The Clayton Antitrust Act is a piece of legislation passed by the U.S. Congress in 1914. The Act defines unethical business practices, such as price fixing and monopolies, and upholds various rights of labor. The Federal Trade Commission (FTC) and the Antitrust Division of the U.S. Department of Justice (DOJ) enforce the provisions of the Clayton Antitrust Act, which continue to affect American business practices today.

Key Takeaways

  • The Clayton Antitrust Act, passed in 1914, continues to regulate U.S. business practices today.
  • Intended to strengthen earlier antitrust legislation, the Clayton Antitrust Act prohibits anti-competitive mergers, predatory and discriminatory pricing, and other forms of unethical corporate behavior.
  • The Clayton Antitrust Act also protects individuals, allowing lawsuits against companies and upholding the rights of labor to organize and protest peacefully.


Understanding the Clayton Antitrust Act

At the turn of the 20th century, a handful of large U.S.corporations had come to dominate entire industry segments by engaging in predatory pricing, exclusive dealings, and mergers designed to destroy competitors. While the Sherman Antitrust Act of 1890 prohibited trusts and outlawed monopolistic business practices, the vague language of the bill allowed businesses to continue engaging in operations that discouraged competition and fair pricing. These controlling practices directly impacted local concerns and often drove smaller entities out of business.

In 1914, Rep. Henry De Lamar Clayton, of Alabama, introduced legislation to regulate the behavior of such massive entities. The bill passed the House of Representatives with a vast majority on June 5, 1914. President Woodrow Wilson signed the initiative into law on Oct. 15, 1914.

The Clayton Antitrust Act provided further clarification and substance to the Sherman Antitrust Act, addressing issues the older act didn't cover, and outlawing incipient forms of unethical behavior. For example, while the Sherman Antitrust Act made monopolies illegal, the Clayton Antitrust Act banned operations intended to lead to the formation of monopolies.

The Clayton Antitrust Act mandates that companies wishing to merge must notify and receive permission from the Federal Trade Commission to do so.

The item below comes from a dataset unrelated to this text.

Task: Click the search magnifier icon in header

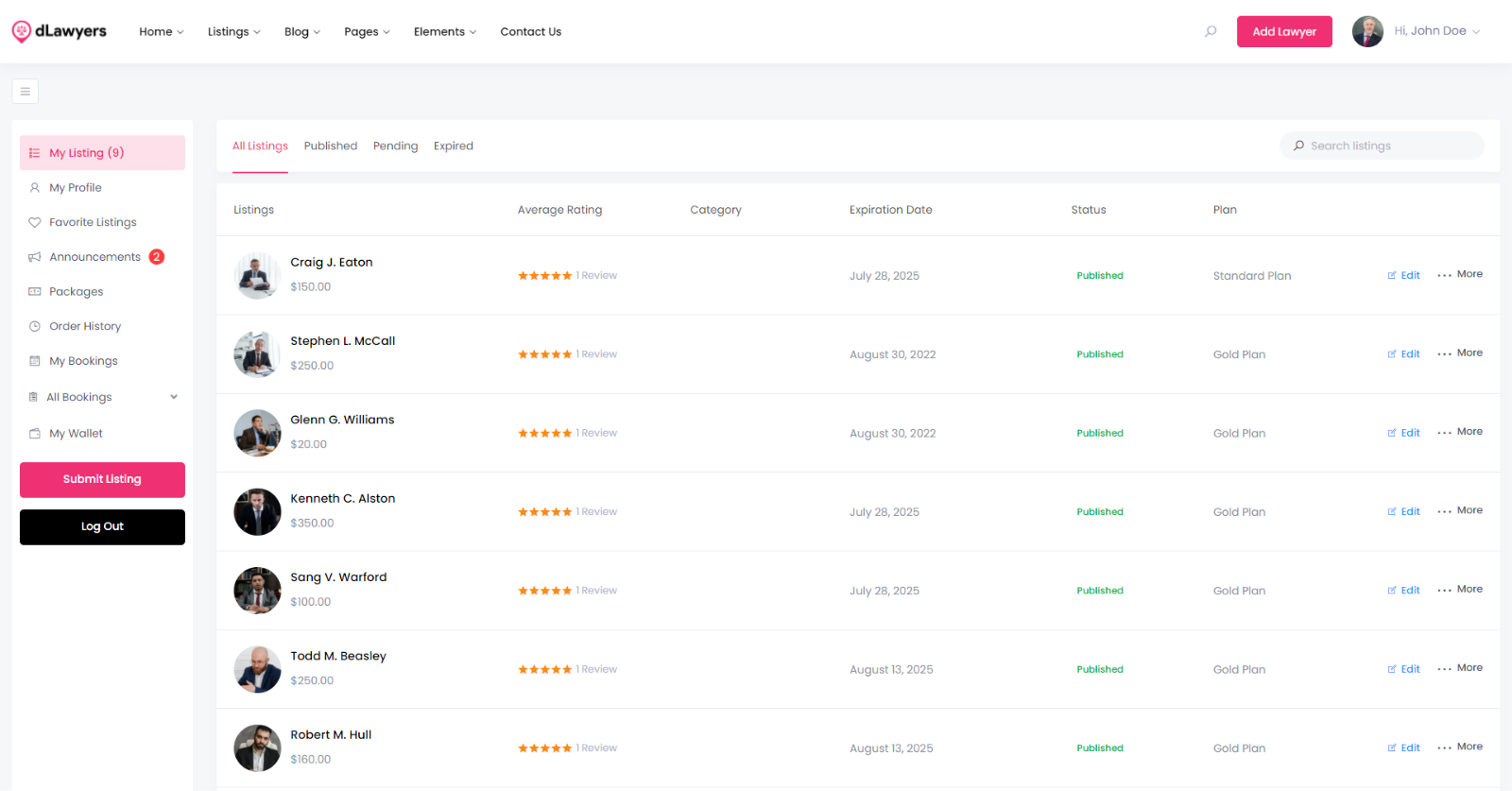Action: click(1211, 31)
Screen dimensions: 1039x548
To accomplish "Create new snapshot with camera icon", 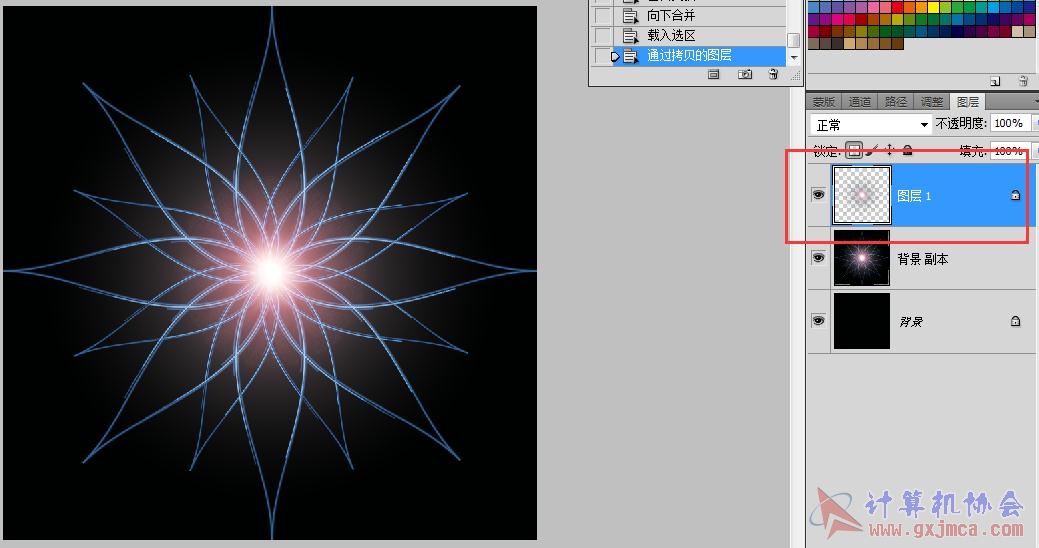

Provisions of the Clayton Antitrust Act

The Clayton Antitrust Act continued the Sherman Act's ban on anti-competitive mergers and the practice of price discrimination. More specifically, it prohibits exclusive sales contracts, certain types of rebates, discriminatory freight agreements, and local price-cutting manuevers; it also it forbids certain types of holding companies.

In addition, the Clayton Act specifies that labor is not an economic commodity. It upholds issues conducive to organized labor, declaring peaceful strikes, picketing, boycotts, agricultural cooperatives, and labor unions were all legal under federal law.

The Clayton Antitrust Act has 26 sections.

  • The second section deals with the unlawfulness of price discrimination, price cutting, and predatory pricing. 
  • Exclusive dealings or the attempt to create a monopoly is addressed in the third section. 
  • The fourth section states the right of private lawsuits of any individual injured by anything forbidden in the antitrust laws. 
  • Labor and the exemption of the workforce are covered in the sixth section.
  • The seventh section handles mergers and acquisitions and is often referred to when multiple companies attempt to become a single entity.

Successors to the Clayton Antitrust Act

The Clayton Antitrust Act is still in force today, essentially in its original form. However, it was somewhat amended by the Robinson-Patman Act of 1936 and the Celler-Kefauver Act of 1950.

The Robinson-Patman Act reinforced laws against price discrimination among customers. The Celler-Kefauver Act prohibited one company from acquiring the stock or assets of another firm, if an acquisition reduced competition. It further extended antitrust laws to cover all types of mergers across industries, not just horizontal ones within the same sector.